Data monetization is the process of transforming the large unstructured volume of enterprise data into valuable insights for drawing economic value or exchange of service.
This can be directly or indirectly. For instance the selling of data assets to third parties (direct), such as Google Nest data or the processing of data to create insights which are used to empower business decision making (indirect).
The market is experiencing significant growth primarily because of the large volume of data that is now generated by businesses as a result of the internet and smart technology.
Of all the sectors, the utilities industry has the most potential as smart meter take up gathers apace. It is estimated that 8.6 million meters have already been installed in the UK and the sector is committed to meeting the government’s deadline of offering every household and business a smart meter by 2020.

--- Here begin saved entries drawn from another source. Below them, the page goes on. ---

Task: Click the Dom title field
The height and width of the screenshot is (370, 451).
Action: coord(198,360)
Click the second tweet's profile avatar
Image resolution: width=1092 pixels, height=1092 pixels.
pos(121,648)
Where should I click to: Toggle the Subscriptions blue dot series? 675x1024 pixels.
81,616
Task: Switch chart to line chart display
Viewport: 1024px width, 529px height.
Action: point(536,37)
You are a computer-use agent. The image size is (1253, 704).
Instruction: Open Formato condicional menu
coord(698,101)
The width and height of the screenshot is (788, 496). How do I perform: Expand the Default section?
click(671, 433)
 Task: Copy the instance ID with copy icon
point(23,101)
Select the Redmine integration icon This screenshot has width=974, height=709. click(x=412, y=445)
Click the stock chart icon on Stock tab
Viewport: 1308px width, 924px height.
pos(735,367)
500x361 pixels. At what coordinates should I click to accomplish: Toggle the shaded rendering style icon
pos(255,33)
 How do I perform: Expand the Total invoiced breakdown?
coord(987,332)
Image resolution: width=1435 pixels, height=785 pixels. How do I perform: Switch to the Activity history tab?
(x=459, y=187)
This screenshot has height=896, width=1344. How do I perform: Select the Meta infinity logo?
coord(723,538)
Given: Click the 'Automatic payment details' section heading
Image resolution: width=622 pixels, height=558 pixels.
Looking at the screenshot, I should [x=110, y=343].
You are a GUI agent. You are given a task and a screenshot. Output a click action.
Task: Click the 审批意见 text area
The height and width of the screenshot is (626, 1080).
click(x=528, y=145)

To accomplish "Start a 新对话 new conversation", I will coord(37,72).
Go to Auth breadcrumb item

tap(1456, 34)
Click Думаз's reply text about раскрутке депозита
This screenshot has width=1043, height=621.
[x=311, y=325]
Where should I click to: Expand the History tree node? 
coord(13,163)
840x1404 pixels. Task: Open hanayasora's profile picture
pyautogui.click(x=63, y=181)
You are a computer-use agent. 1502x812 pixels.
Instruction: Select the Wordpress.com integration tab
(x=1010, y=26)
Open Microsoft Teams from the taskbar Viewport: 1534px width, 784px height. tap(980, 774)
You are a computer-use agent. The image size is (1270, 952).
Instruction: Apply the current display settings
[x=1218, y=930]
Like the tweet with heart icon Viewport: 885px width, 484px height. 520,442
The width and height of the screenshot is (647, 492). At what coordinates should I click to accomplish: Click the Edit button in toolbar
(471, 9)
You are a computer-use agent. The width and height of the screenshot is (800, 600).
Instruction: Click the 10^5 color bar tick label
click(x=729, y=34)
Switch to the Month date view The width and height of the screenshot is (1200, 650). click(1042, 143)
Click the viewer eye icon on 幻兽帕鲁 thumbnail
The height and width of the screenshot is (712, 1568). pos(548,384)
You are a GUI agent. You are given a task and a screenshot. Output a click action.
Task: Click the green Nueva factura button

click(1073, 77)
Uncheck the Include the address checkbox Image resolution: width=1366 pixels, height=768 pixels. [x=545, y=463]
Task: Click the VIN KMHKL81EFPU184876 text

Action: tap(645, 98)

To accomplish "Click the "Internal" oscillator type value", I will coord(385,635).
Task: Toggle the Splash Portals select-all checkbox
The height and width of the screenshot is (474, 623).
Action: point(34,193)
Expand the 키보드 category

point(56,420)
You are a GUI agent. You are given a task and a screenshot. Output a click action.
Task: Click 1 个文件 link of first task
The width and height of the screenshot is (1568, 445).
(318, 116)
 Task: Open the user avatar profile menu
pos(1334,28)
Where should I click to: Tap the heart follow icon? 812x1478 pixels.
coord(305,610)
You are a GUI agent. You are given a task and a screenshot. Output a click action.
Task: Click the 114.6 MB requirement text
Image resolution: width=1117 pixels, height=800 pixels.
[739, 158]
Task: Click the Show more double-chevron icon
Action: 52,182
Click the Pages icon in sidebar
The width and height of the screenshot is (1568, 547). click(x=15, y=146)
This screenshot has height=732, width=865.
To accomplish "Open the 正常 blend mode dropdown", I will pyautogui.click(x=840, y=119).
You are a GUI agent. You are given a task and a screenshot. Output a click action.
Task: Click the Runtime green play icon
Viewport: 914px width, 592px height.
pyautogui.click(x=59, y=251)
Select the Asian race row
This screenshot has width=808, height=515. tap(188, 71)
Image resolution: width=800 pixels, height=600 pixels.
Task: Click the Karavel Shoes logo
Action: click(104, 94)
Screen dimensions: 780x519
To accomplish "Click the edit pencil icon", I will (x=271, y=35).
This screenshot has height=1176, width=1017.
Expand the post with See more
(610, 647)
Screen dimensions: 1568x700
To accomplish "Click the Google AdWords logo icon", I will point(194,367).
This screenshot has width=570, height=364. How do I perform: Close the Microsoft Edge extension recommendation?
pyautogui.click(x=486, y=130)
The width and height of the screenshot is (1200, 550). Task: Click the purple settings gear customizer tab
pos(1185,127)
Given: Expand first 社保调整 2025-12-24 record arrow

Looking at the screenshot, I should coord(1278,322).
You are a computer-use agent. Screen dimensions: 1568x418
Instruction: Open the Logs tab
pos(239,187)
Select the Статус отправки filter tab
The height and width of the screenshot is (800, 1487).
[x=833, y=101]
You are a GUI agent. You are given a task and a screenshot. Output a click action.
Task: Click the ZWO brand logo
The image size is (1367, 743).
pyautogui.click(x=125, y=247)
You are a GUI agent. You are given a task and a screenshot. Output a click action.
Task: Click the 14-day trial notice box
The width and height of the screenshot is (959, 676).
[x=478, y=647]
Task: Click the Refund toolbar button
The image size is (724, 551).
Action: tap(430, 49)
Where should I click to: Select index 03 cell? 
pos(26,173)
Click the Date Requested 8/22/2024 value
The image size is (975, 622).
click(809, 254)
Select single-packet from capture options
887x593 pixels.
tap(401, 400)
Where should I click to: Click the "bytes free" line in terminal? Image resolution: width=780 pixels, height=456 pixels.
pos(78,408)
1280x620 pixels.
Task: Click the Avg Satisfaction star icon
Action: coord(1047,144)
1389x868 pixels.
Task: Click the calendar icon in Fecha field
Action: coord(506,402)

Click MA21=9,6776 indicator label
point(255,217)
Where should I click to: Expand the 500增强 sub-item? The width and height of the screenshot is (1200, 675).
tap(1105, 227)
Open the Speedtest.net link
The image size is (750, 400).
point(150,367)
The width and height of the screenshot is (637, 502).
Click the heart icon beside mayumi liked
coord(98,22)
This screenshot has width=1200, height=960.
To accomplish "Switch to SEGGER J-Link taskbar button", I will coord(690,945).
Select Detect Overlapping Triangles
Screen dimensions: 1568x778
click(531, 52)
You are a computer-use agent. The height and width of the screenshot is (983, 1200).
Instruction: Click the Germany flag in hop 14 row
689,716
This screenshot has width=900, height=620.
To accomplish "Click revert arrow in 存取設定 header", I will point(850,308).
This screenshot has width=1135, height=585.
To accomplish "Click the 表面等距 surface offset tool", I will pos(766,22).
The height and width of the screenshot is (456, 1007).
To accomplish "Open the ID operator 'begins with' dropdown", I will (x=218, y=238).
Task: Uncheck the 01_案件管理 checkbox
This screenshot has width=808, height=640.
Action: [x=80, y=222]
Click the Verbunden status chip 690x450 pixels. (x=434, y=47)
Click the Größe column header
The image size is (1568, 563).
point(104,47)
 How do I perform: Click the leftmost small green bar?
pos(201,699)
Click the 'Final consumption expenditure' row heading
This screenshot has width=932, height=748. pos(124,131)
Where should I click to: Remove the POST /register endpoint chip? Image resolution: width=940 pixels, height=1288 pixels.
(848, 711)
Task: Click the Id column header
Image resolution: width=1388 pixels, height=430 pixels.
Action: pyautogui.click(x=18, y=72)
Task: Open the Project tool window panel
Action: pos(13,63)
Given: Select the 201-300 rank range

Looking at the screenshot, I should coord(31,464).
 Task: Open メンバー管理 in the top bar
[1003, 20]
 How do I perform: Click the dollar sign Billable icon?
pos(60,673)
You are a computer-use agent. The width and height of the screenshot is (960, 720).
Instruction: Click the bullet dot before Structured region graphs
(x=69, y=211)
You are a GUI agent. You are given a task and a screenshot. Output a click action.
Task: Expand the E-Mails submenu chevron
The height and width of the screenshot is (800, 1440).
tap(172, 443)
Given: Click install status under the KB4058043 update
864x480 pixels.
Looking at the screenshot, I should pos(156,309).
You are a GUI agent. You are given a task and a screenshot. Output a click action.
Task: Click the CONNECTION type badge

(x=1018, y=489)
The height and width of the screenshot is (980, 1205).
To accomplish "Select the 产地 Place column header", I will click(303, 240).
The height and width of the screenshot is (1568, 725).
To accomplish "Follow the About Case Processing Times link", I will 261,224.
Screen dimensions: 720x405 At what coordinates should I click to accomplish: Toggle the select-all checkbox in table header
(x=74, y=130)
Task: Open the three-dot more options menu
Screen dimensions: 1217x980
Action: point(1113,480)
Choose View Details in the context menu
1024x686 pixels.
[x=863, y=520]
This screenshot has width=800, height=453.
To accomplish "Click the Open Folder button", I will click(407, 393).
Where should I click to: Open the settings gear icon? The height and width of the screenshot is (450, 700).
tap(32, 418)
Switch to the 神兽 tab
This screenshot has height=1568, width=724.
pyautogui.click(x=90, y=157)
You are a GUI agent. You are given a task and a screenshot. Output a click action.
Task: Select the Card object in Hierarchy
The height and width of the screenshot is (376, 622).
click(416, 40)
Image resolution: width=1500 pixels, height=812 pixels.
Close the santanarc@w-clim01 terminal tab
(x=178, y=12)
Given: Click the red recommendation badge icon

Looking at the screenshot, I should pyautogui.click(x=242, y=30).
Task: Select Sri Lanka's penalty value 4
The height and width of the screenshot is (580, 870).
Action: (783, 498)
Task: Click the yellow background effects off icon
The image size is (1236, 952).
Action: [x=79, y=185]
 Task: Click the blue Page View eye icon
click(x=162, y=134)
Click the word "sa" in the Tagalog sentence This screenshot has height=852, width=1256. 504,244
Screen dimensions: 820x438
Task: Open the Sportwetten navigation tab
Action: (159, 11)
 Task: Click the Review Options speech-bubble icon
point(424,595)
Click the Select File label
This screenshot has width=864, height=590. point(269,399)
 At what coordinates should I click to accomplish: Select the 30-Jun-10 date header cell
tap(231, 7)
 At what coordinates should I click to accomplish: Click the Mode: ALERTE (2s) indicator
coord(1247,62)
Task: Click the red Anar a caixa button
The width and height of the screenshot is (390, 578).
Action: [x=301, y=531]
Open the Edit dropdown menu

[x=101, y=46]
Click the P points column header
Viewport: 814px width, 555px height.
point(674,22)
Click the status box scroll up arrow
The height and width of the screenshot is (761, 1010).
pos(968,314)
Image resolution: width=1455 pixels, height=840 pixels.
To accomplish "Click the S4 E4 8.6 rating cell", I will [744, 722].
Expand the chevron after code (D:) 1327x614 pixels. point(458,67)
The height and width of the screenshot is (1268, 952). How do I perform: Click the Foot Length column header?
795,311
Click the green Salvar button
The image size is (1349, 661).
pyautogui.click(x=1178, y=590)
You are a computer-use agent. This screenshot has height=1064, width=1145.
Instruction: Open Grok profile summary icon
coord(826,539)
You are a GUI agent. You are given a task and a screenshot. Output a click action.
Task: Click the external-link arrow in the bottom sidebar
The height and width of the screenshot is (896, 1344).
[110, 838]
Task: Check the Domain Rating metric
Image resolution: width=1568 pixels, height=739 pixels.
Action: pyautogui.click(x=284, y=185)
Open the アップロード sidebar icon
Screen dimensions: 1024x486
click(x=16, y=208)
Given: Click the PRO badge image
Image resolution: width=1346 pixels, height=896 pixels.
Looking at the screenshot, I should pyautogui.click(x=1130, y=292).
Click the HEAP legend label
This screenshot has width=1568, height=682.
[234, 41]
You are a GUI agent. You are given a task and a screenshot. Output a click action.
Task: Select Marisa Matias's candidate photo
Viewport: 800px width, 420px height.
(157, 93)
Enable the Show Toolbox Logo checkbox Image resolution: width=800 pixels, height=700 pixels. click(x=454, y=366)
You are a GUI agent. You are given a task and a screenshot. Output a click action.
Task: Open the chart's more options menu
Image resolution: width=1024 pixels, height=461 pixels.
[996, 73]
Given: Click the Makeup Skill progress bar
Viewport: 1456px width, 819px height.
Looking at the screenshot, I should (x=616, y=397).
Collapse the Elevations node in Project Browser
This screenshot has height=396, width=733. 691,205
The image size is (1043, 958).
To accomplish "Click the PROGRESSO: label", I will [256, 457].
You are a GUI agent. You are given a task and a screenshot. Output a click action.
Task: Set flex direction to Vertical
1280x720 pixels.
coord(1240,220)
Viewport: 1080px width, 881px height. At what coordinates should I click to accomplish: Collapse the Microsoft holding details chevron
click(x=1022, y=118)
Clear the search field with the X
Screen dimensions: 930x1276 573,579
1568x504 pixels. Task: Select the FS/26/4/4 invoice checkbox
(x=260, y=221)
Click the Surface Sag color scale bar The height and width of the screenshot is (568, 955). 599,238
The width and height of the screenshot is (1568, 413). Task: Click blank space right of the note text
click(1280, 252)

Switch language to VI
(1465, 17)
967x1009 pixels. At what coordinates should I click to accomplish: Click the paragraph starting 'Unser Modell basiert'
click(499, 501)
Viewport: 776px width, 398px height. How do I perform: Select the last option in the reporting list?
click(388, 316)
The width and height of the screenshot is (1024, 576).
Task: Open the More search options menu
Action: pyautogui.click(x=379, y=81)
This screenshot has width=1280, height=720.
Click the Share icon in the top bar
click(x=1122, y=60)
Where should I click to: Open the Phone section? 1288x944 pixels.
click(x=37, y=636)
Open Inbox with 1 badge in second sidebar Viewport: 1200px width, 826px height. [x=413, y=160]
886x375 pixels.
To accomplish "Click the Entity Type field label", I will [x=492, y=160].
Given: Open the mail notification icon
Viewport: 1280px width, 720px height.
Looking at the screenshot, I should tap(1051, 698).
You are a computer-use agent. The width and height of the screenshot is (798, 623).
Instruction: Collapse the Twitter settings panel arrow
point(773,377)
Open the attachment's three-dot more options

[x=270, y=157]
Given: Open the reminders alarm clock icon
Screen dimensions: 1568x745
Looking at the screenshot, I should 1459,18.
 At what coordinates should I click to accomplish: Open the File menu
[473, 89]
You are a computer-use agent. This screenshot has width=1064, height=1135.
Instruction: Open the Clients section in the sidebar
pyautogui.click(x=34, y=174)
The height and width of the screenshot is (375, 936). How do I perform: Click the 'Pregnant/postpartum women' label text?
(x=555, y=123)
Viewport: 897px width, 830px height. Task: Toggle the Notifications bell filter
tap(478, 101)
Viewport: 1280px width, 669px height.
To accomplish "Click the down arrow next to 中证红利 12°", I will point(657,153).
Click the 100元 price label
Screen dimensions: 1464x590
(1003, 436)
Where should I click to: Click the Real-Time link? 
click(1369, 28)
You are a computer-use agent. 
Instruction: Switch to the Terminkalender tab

The data that is generated by smart metering if used properly can be used to revolutionise the utilities customer experience – something which is considered as lacking at the moment.
The industry often comes bottom of customer centricity surveys such as a recent one by EY which shows that just a fifth of customers trust their utility provider.
An ongoing study conducted by the government into the smart meter experience reveals that so far only seven per cent of customers have been left unsatisfied by their smart meter.
Eighty per cent are either very or fairly satisfied.
The majority of customers have opted to have a smart meter installed so that they can see how much energy they are consuming and to reduce the need for meter readers as well as more accurate billing.
Attitudes towards data sharing were also very encouraging, particularly in this post GDPR world.
A third of all respondents recalled their supplier asking whether they wanted to share their half-hourly consumption data – and of these 94 per cent agreed.
Almost a fifth (17 per cent) believed that sharing their data would be of value to them.
Half (52 per cent) of respondents said they would like to receive more information about at least one of a list of topics shown to them during the survey.
They were most interested in finding out more about the data stored on their smart meter (36 per cent), how to use less energy in their home by changing habits and routines (29 per cent) and changes they could make to their home to make it more energy efficient (28 per cent). This is all information the supplier can provide through segmentation and data analysis.
As a result of smart meters utility companies are becoming more dynamic. Going from an average of one meter reading every six months to one every half an hour results in a 2,000-fold increase in data which could be overwhelming if not properly managed or processed.
However, with the right analytics and data science applications it can be very powerful indeed in terms of improving operational cost structure, customer experience, and overall performance. Exciting times.